Hyland Connect

serid · ‎10-26-2016

Hi All,

I noticed that if I have an async (exclusive) task (service task) which runs for a long time activiti tries to run it several times.
So I tried to see what is happening and these are my guesses:

1) When a task is defined as async and run, it adds records to act_ru_execution and act_ru_job tables
2) The act_ru_execution table's entry has a LOCK_TIME_ populated which seems to be 5 mins ahead of the start of the task
3) The act_ru_job table's entry has DUEDATE_ populated with the exact time as LOCK_TIME_
4) When that specified in both table's time is passing, it tries to run the job again (while the job which was first time triggered is still running)
5) I have my own logic that does not allow to run a task which is already running and throws exception

So my understanding is that when a task is defined as async and is run, it adds an entry in act_ru_execution and act_ru_job.
Then a thread from a pool picks it up and "locks" it by updating LOCK_TIME_ and DUEDATE_ ?
And if the task does not complete in that time it releases the lock (update again) so another thread can pick it up and start again ?

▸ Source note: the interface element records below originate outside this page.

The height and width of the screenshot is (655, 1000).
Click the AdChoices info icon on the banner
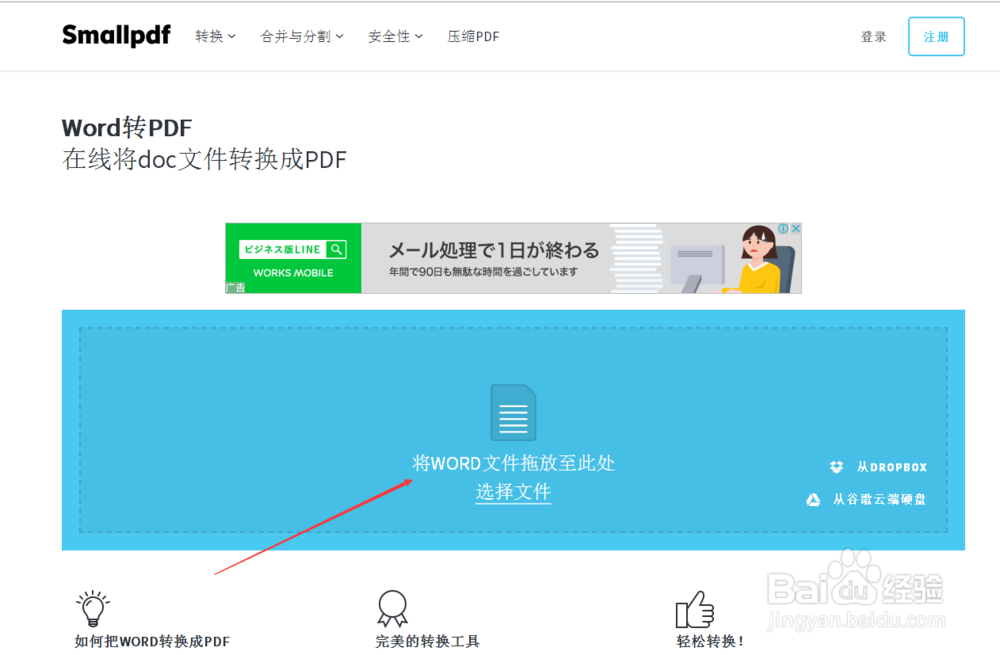(784, 227)
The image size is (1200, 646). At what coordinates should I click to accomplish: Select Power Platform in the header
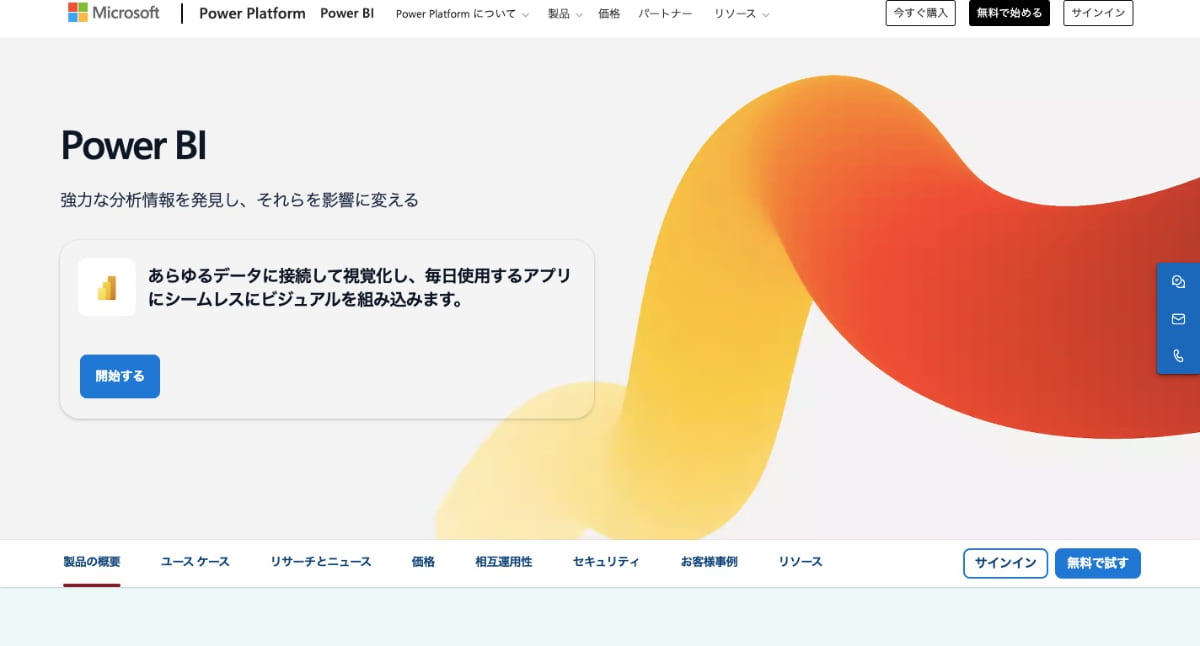point(251,14)
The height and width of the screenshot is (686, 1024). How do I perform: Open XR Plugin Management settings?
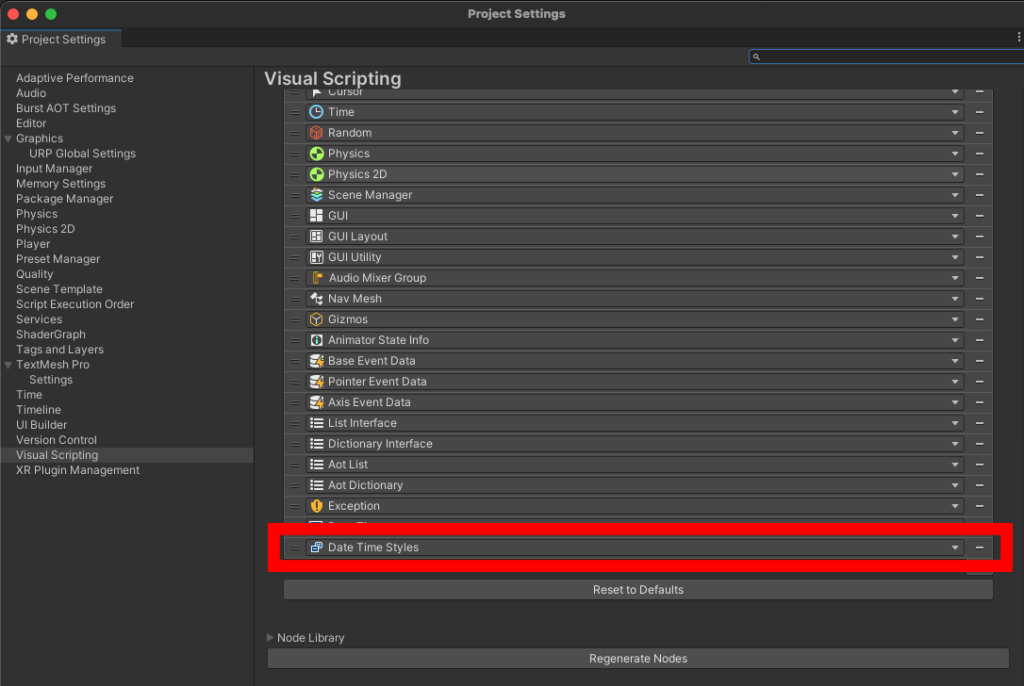point(77,470)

Could someone clarify this for me please ?
Why such behaviour - I expect it to be the right behaviour but I would like to know the reasons behind it ?
I also found out this param:

asyncExecutorAsyncJobLockTimeInMillis: The amount of time (in milliseconds) an async job is locked when acquired by the async executor. During this period of time, no other async executor will try to acquire and lock this job. And behold the default is 5 min!

Basically I want to have the possibility to run either non async and async tasks only once until they finish / throw exception.

Many thanks,
Adrian

warper · ‎10-26-2016

Hi Adrian!

>when a task is defined as async and is run, it adds an entry in act_ru_execution and act_ru_job.
Yes, but if you use asyncExecutor, it also puts this job into memory queue to reduce DB queries count for next step.

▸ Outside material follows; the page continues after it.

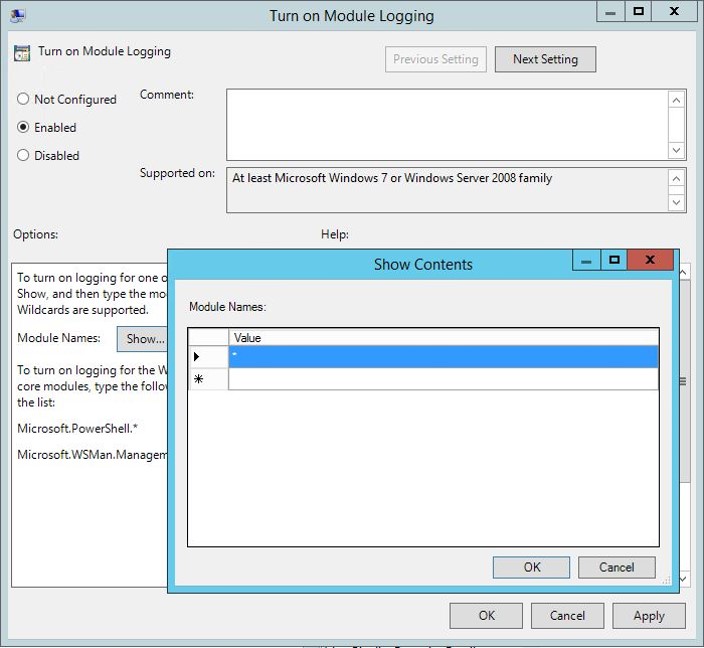The height and width of the screenshot is (648, 704).
Task: Click the system icon in main title bar
Action: click(18, 15)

>Then a thread from a pool picks it up and "locks" it by updating LOCK_TIME_ and DUEDATE_ ?
Well, nearly… May be not thread from pool (I belive it's asyncExecutor main thread). And LOCK_TIME_ is set to current time, not to lock end. Also if it's exclusive job, process instance is locked similar to job lock. Note that here lock transaction is commited, that is update to lock time is put into DB immediately.
In case of several executors there are possible "normal" locking exceptions when they concurrently try to commit updated lock time. Winner locks job (and process), losers fall back and do other jobs.

>And if the task does not complete in that time it releases the lock (update again) so another thread can pick it up and start again ?
Well, nearly… Executor checks for LOCK_TIME_+asyncExecutorAsyncJobLockTimeInMillis comparing it to current time. If job is fetched from DB and got to execution, it's relocked, LOCK_TIME_ is undated.

>Why such behaviour
I'm not activiti developer, but logic is quite clear. Different activiti engines (in cluster, for example) do not communicate to each other, they can only synchronize through DB. It's possible to make sophisticated logic behind DB facade, but it's not transparent. So simple yet effective mechanics was used: commit lock time and check lock time + timeout.
There is no pings between engines that can tell other engines that current executor is still working on it. If your node takes job and loses intranet, power supply or simply sleeps for ages in web call, other nodes can still get this job… later.

>Basically I want to have the possibility to run either non async and async tasks only once until they finish / throw exception.
You can set asyncExecutorAsyncJobLockTimeInMillis and asyncExecutorTimedJobLockTimeInMillis to really high values (several days) and it will never happen again. You'll have to deal with jobs that were locked but never released though (for example, jobs running during server restart).

serid · ‎10-26-2016

Hi,

Many thanks for your reply.

"Yes, but if you use asyncExecutor, it also puts this job into memory queue to reduce DB queries count for next step."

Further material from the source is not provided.